-- RECORDED DATA follows --
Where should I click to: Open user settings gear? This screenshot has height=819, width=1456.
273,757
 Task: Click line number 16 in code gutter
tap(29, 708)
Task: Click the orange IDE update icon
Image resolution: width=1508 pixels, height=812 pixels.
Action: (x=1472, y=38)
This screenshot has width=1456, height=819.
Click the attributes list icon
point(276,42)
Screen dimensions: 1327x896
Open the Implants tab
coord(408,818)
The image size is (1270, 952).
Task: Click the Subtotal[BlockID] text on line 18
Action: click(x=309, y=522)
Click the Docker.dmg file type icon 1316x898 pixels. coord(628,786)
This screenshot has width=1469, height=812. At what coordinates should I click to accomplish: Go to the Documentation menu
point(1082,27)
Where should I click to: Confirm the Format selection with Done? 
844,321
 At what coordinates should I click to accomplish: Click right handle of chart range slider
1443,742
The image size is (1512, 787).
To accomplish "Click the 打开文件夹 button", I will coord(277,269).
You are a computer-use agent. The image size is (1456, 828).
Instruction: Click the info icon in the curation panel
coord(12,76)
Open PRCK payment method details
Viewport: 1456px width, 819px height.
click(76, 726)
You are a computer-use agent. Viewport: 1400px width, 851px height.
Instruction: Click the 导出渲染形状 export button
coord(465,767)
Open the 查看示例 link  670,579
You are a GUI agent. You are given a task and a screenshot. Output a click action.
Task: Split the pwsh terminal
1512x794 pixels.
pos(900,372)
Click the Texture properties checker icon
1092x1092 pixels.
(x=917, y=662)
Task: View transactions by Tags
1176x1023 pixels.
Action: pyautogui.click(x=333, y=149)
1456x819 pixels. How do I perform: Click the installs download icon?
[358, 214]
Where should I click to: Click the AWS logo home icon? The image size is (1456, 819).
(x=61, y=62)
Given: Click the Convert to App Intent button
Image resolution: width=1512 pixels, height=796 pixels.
-- RECORDED DATA concluded --
AIM OF THE TASK » Looking only at the listing, say how many lines include "agent"; reply with the number alone.

SOLUTION TO THIS EXERCISE » 3